I don't understand why the overloaded operator takes two parameters
and one being an os object
operator<< is a binary operator. It has a left-hand side and a right-hand side. When you write:
cout << 123;
You are invoking this operator with two operands (arguments): 'cout' on the left and an integer, '123', on the right.
When we were printing out actual linked list objects on main.cpp, we
didn't need to pass an os object.
Your print function is a member function or operator of a class. That would implicitly deduce that the first argument, crudely speaking, does not need to be explicitly passed since you already have the 'this' pointer to work with for your list object. That's not the case with non-member operators as you don't have an implicitly deduced 'this' object to work with already for the left-hand side operand.
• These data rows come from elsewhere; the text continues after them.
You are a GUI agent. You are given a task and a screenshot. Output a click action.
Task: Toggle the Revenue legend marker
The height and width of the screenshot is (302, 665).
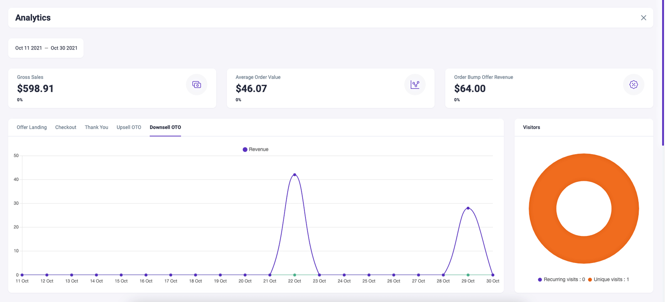(245, 150)
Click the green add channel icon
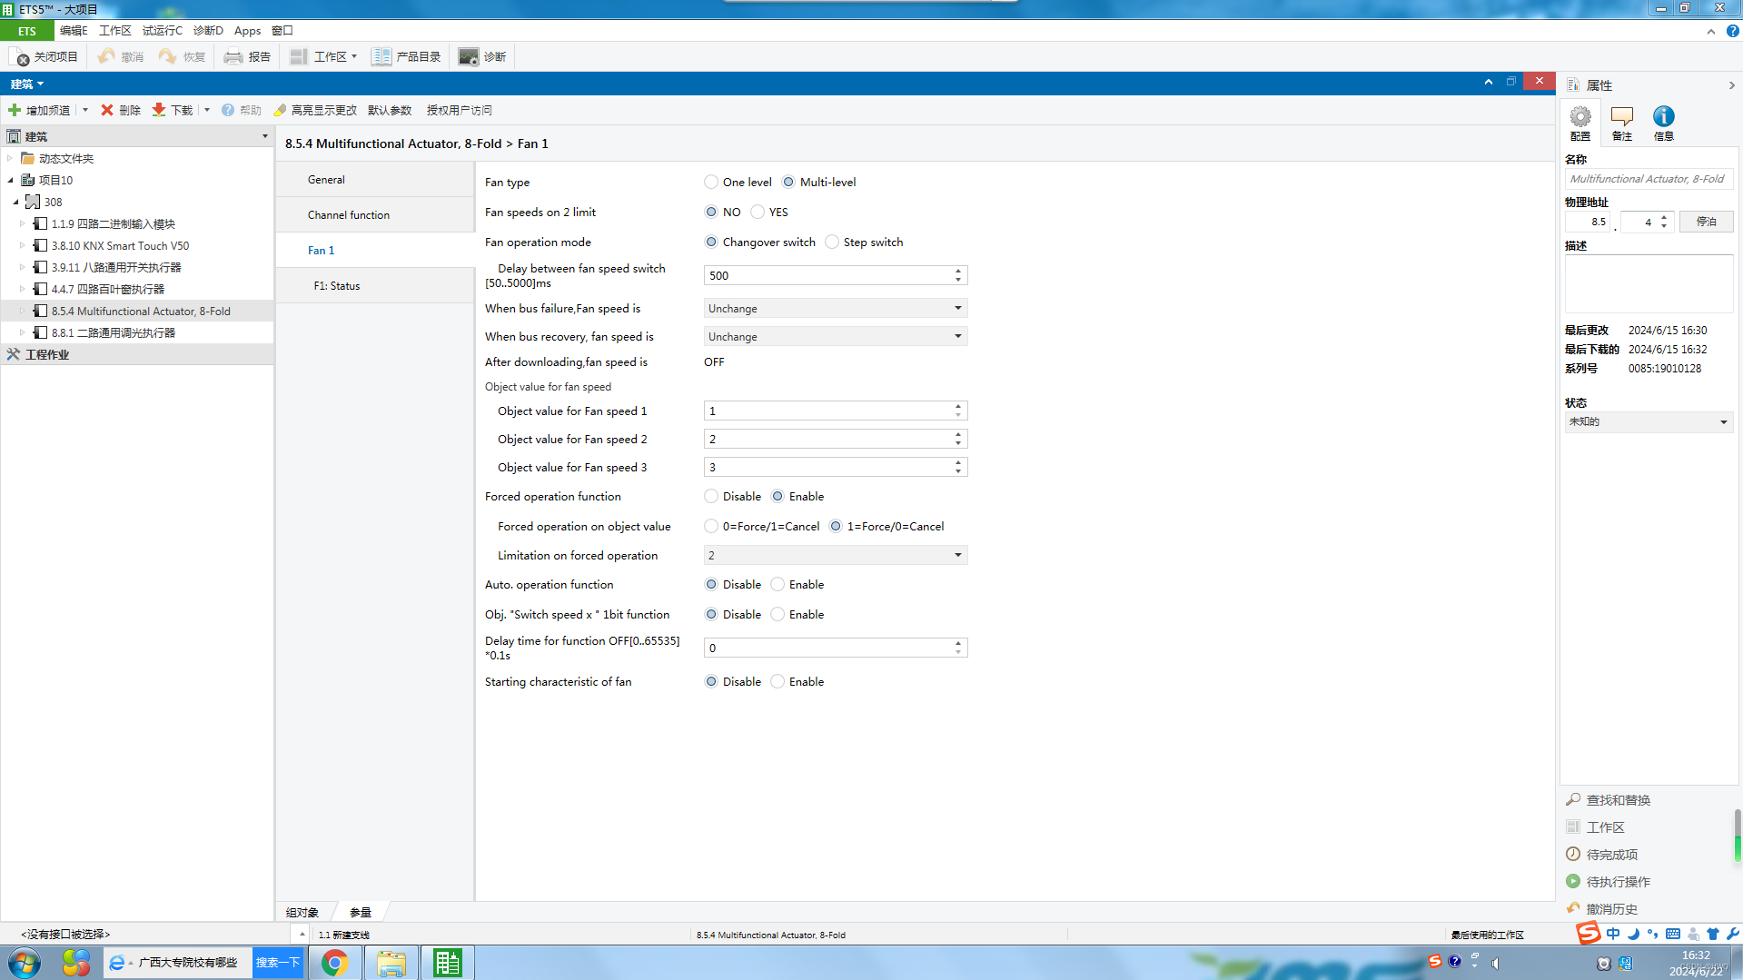This screenshot has height=980, width=1743. 15,110

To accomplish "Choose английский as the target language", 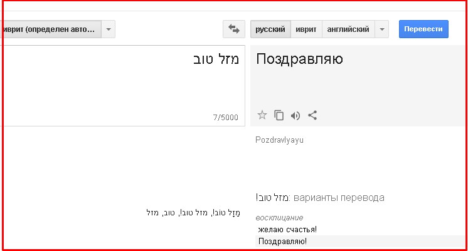I will [x=348, y=29].
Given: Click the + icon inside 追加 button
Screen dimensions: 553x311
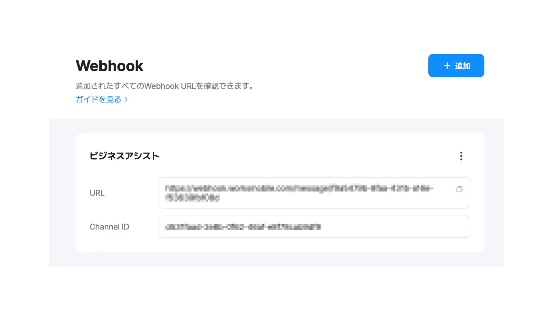Looking at the screenshot, I should point(447,65).
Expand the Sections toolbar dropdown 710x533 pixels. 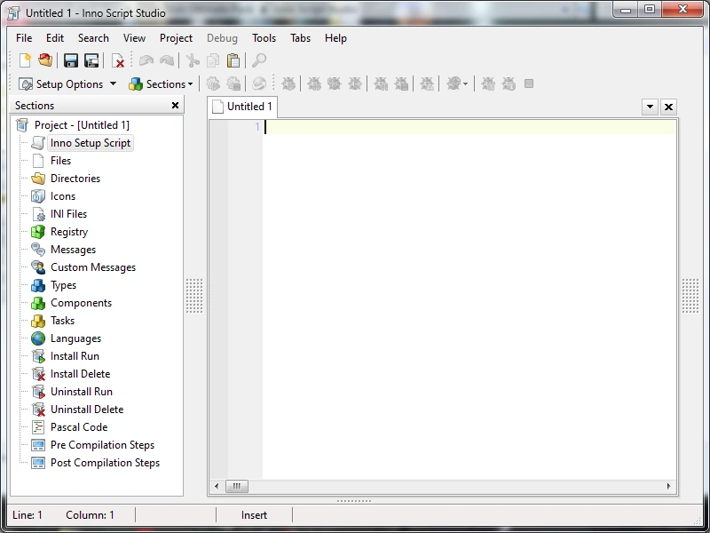161,84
When you write code like this:
my_list.print(cout);
You can think of it as actually passing in two arguments, 'my_list' and 'cout'. Even though you don't write it explicitly, you have access to 'my_list' through 'this' along with its members. That's not the case if you wrote the print function as a non-member, like so:
template <class T>
void print(const List<T>& my_list, ostream& os);
That's also the case with your operator which is not a member function.
Also, why is it returning os?
Returning a reference to ostream is what allows us to write statements like this:
cout << "hello " << "world";
First we invoke operator<<(cout, "hello ") which then gives us another ostream reference to work with which then allows us to proceed to invoke operator<<(cout, "world"). If it returned void, for example, it would not allow us to invoke that operator twice in one statement since we'd be trying to output "world " with void as the left-hand operand.
Why can't we just use cout instead of "os <<" ?
cout basically implements the ostream interface. So does ofstream, ostringstream, and other types of output streams. By writing it in terms of the basic interface required and not some specific ostream derivative, you allow the code you write to work with stdio streams, file streams, stream streams, and others. Basically it makes your code very general and reusable which is something you should strive to do when practical. You'll learn about this subject more as you tackle the concept of polymorphism.
Because it is a global non-member function. With the member function version, the first parameter is implicitly the invoking object, this. That means that your class always has to be on the left hand side. With the non-member function, it's an explicit parameter; this way, you can specify any type you want, and overload operators for classes that you can't modify the source for (as long as at least one parameter is a user-defined type).
The reason why you use os is so that it works with file streams and everything (anything that inherits from ostream), instead of just cout.
It returns os so that you can do more operator<< calls on the return value. This enables operator chaining, like w << x << y << z, which is the same as operator<<(operator<<(operator<<(w, x), y), z). If you return void or something, you would have to stop at w << x because you can't do anything with the return value of void.
I don't understand why the overloaded operator takes two parameters and one being an os object. When we were printing out actual linked list objects on main.cpp, we didn't need to pass an os object.
Yes you did: when you say cout << x, you are passing cout and x to operator<<.
Also, why is it returning os?
To make cout << x << y possible. This is parsed as (cout << x) << y, i.e. it inserts y into the return value of cout << x.
Why can't we just use cout instead of "os <<" ?
Because sometimes you want to output to another stream than standard output.
When we were printing out actual linked list objects on main.cpp, we
didn't need to pass an os object.
Yes, you did.. something like cout << obj;, where cout is the os output stream.
Also, why is it returning os? Why can't we just use cout instead of "os <<" ?
This allows chaining: cout << obj << " " << obj2;
Why can't we just use cout instead of "os <<" ?
That would hard-wire the output stream, so you couldn't write to file or any other output.